══ Dataset
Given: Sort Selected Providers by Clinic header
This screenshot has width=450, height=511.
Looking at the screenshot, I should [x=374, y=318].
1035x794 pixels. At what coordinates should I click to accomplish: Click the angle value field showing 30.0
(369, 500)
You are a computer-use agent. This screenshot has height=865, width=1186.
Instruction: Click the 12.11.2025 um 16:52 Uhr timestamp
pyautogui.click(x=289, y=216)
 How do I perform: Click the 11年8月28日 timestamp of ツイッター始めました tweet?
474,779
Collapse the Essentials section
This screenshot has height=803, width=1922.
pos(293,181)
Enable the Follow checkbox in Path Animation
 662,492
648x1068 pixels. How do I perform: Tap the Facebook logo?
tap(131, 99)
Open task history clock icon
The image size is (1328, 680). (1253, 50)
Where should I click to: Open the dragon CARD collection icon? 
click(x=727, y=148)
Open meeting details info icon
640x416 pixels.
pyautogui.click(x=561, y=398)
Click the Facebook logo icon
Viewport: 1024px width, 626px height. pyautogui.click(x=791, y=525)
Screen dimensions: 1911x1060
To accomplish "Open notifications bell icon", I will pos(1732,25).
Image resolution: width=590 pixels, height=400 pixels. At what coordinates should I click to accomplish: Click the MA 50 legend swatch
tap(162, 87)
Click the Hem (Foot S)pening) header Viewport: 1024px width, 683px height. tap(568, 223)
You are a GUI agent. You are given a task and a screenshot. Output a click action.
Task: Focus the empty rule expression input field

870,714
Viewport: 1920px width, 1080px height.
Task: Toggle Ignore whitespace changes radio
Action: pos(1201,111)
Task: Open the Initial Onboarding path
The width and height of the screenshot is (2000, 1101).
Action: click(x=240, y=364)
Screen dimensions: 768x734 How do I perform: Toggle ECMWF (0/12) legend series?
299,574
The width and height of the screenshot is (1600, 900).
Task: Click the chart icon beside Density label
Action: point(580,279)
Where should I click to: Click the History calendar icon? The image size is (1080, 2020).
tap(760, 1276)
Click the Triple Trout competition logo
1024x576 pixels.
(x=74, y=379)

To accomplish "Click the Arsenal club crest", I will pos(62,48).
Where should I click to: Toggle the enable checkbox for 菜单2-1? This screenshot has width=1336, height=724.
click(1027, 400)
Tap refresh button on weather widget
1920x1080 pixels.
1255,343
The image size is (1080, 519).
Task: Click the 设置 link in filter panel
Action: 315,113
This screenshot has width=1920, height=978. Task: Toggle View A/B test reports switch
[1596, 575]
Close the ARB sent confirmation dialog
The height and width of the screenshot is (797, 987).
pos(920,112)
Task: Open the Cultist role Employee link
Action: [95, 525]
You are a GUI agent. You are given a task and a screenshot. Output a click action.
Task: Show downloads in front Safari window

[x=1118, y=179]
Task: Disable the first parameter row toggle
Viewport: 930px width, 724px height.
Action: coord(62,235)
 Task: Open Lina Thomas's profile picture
════
What you need to do:
All of the data above needs to be written out exactly.

Output for this exercise:
Given: Sort Selected Providers by Clinic header
This screenshot has width=450, height=511.
Looking at the screenshot, I should [x=374, y=318].
1035x794 pixels. At what coordinates should I click to accomplish: Click the angle value field showing 30.0
(369, 500)
You are a computer-use agent. This screenshot has height=865, width=1186.
Instruction: Click the 12.11.2025 um 16:52 Uhr timestamp
pyautogui.click(x=289, y=216)
 How do I perform: Click the 11年8月28日 timestamp of ツイッター始めました tweet?
474,779
Collapse the Essentials section
This screenshot has height=803, width=1922.
pos(293,181)
Enable the Follow checkbox in Path Animation
 662,492
648x1068 pixels. How do I perform: Tap the Facebook logo?
tap(131, 99)
Open task history clock icon
The image size is (1328, 680). (1253, 50)
Where should I click to: Open the dragon CARD collection icon? 
click(x=727, y=148)
Open meeting details info icon
640x416 pixels.
pyautogui.click(x=561, y=398)
Click the Facebook logo icon
Viewport: 1024px width, 626px height. pyautogui.click(x=791, y=525)
Screen dimensions: 1911x1060
To accomplish "Open notifications bell icon", I will pos(1732,25).
Image resolution: width=590 pixels, height=400 pixels. At what coordinates should I click to accomplish: Click the MA 50 legend swatch
tap(162, 87)
Click the Hem (Foot S)pening) header Viewport: 1024px width, 683px height. tap(568, 223)
You are a GUI agent. You are given a task and a screenshot. Output a click action.
Task: Focus the empty rule expression input field

870,714
Viewport: 1920px width, 1080px height.
Task: Toggle Ignore whitespace changes radio
Action: pos(1201,111)
Task: Open the Initial Onboarding path
The width and height of the screenshot is (2000, 1101).
Action: click(x=240, y=364)
Screen dimensions: 768x734 How do I perform: Toggle ECMWF (0/12) legend series?
299,574
The width and height of the screenshot is (1600, 900).
Task: Click the chart icon beside Density label
Action: point(580,279)
Where should I click to: Click the History calendar icon? The image size is (1080, 2020).
tap(760, 1276)
Click the Triple Trout competition logo
1024x576 pixels.
(x=74, y=379)

To accomplish "Click the Arsenal club crest", I will pos(62,48).
Where should I click to: Toggle the enable checkbox for 菜单2-1? This screenshot has width=1336, height=724.
click(1027, 400)
Tap refresh button on weather widget
1920x1080 pixels.
1255,343
The image size is (1080, 519).
Task: Click the 设置 link in filter panel
Action: 315,113
This screenshot has width=1920, height=978. Task: Toggle View A/B test reports switch
[1596, 575]
Close the ARB sent confirmation dialog
The height and width of the screenshot is (797, 987).
pos(920,112)
Task: Open the Cultist role Employee link
Action: [95, 525]
You are a GUI agent. You are given a task and a screenshot. Output a click action.
Task: Show downloads in front Safari window

[x=1118, y=179]
Task: Disable the first parameter row toggle
Viewport: 930px width, 724px height.
Action: coord(62,235)
 Task: Open Lina Thomas's profile picture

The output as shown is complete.